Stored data
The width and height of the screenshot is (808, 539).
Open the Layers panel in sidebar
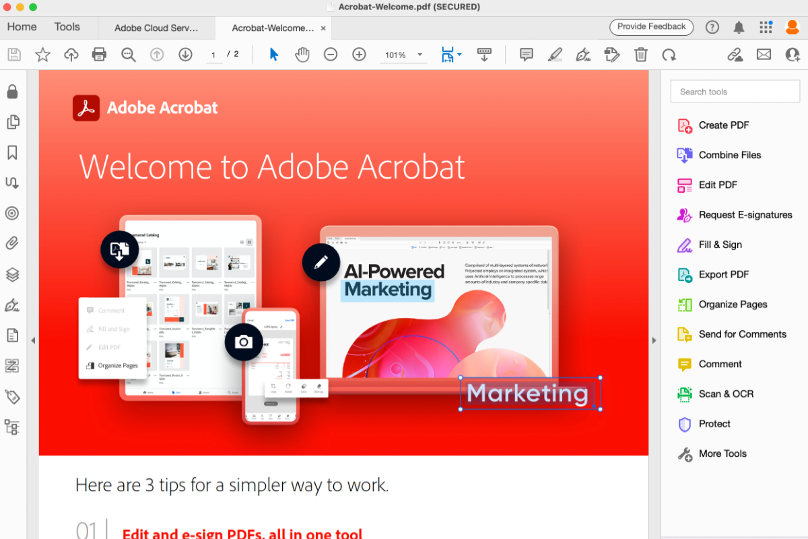[12, 274]
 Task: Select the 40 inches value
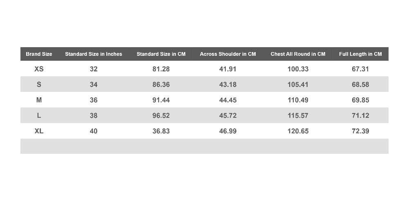click(x=93, y=131)
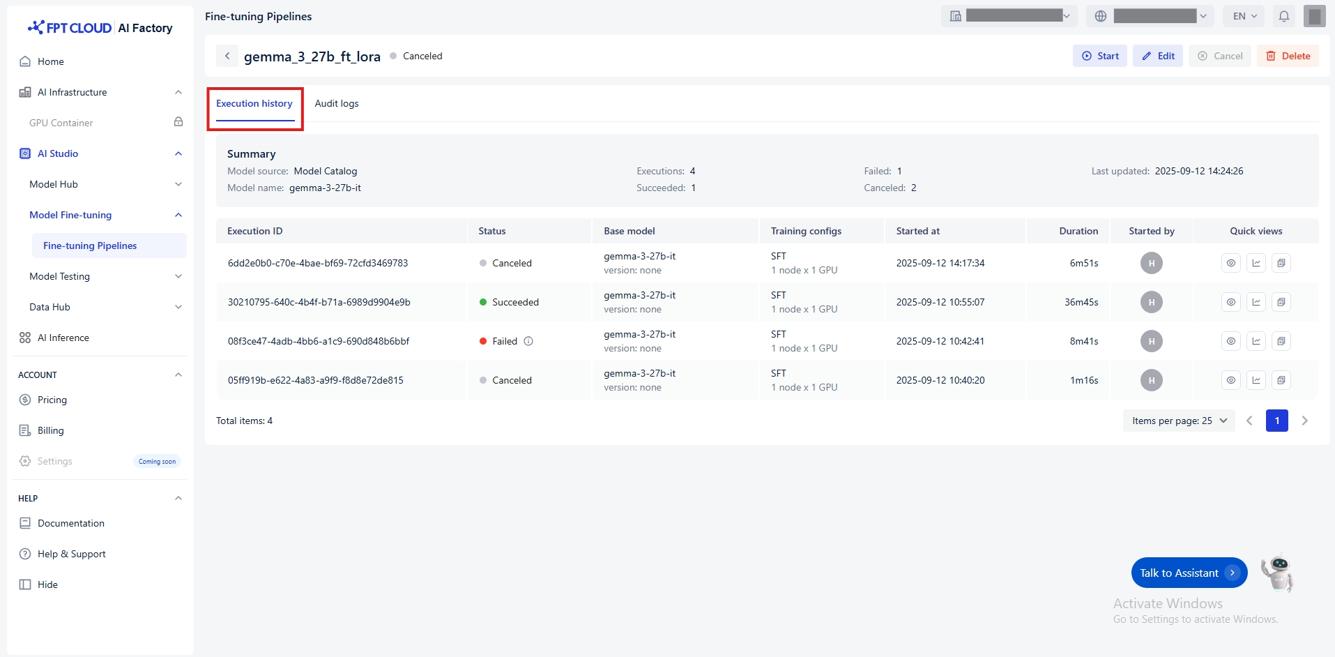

→ What the task requires: Every entry should be returned exactly as written, minus the pictures.

→ Task output:
The width and height of the screenshot is (808, 539).
Open the Layers panel in sidebar
[12, 274]
 Task: Select the 40 inches value
click(x=93, y=131)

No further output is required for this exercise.